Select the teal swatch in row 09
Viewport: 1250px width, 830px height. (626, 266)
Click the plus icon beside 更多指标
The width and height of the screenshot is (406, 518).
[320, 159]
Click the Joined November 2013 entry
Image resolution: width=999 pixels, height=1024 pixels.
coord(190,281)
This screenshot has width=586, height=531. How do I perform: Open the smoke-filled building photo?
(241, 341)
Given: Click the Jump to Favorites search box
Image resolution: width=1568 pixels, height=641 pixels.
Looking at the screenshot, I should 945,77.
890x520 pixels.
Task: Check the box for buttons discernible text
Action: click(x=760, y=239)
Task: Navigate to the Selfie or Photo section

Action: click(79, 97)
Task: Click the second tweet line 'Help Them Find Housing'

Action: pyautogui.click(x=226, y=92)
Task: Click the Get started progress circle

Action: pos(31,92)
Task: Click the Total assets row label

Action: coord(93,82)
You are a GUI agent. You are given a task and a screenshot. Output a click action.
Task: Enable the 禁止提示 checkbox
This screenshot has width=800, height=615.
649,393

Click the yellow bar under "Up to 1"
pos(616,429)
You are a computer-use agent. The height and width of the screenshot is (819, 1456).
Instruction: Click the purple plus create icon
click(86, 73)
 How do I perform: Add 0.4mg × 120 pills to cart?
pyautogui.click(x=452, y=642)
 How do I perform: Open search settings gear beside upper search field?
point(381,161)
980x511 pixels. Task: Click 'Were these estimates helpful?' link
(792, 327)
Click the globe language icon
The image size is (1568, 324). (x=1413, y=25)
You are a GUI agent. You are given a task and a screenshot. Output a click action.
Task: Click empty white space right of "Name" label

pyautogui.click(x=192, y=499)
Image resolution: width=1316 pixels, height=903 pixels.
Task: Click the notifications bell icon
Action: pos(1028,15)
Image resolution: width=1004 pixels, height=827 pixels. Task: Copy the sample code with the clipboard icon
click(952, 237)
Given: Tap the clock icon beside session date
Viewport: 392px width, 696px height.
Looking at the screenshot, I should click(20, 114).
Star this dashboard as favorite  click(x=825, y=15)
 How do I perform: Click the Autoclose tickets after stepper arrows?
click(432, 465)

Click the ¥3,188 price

++++++++++++++++++++

WORK TO BE COMPLETED: Every line in the material must be repeated verbatim.

ANSWER SPACE:
Select the teal swatch in row 09
Viewport: 1250px width, 830px height. (626, 266)
Click the plus icon beside 更多指标
The width and height of the screenshot is (406, 518).
[320, 159]
Click the Joined November 2013 entry
Image resolution: width=999 pixels, height=1024 pixels.
coord(190,281)
This screenshot has width=586, height=531. How do I perform: Open the smoke-filled building photo?
(241, 341)
Given: Click the Jump to Favorites search box
Image resolution: width=1568 pixels, height=641 pixels.
Looking at the screenshot, I should 945,77.
890x520 pixels.
Task: Check the box for buttons discernible text
Action: click(x=760, y=239)
Task: Navigate to the Selfie or Photo section

Action: click(79, 97)
Task: Click the second tweet line 'Help Them Find Housing'

Action: pyautogui.click(x=226, y=92)
Task: Click the Get started progress circle

Action: pos(31,92)
Task: Click the Total assets row label

Action: coord(93,82)
You are a GUI agent. You are given a task and a screenshot. Output a click action.
Task: Enable the 禁止提示 checkbox
This screenshot has width=800, height=615.
649,393

Click the yellow bar under "Up to 1"
pos(616,429)
You are a computer-use agent. The height and width of the screenshot is (819, 1456).
Instruction: Click the purple plus create icon
click(86, 73)
 How do I perform: Add 0.4mg × 120 pills to cart?
pyautogui.click(x=452, y=642)
 How do I perform: Open search settings gear beside upper search field?
point(381,161)
980x511 pixels. Task: Click 'Were these estimates helpful?' link
(792, 327)
Click the globe language icon
The image size is (1568, 324). (x=1413, y=25)
You are a GUI agent. You are given a task and a screenshot. Output a click action.
Task: Click empty white space right of "Name" label

pyautogui.click(x=192, y=499)
Image resolution: width=1316 pixels, height=903 pixels.
Task: Click the notifications bell icon
Action: pos(1028,15)
Image resolution: width=1004 pixels, height=827 pixels. Task: Copy the sample code with the clipboard icon
click(952, 237)
Given: Tap the clock icon beside session date
Viewport: 392px width, 696px height.
Looking at the screenshot, I should click(20, 114).
Star this dashboard as favorite  click(x=825, y=15)
 How do I perform: Click the Autoclose tickets after stepper arrows?
click(432, 465)

Click the ¥3,188 price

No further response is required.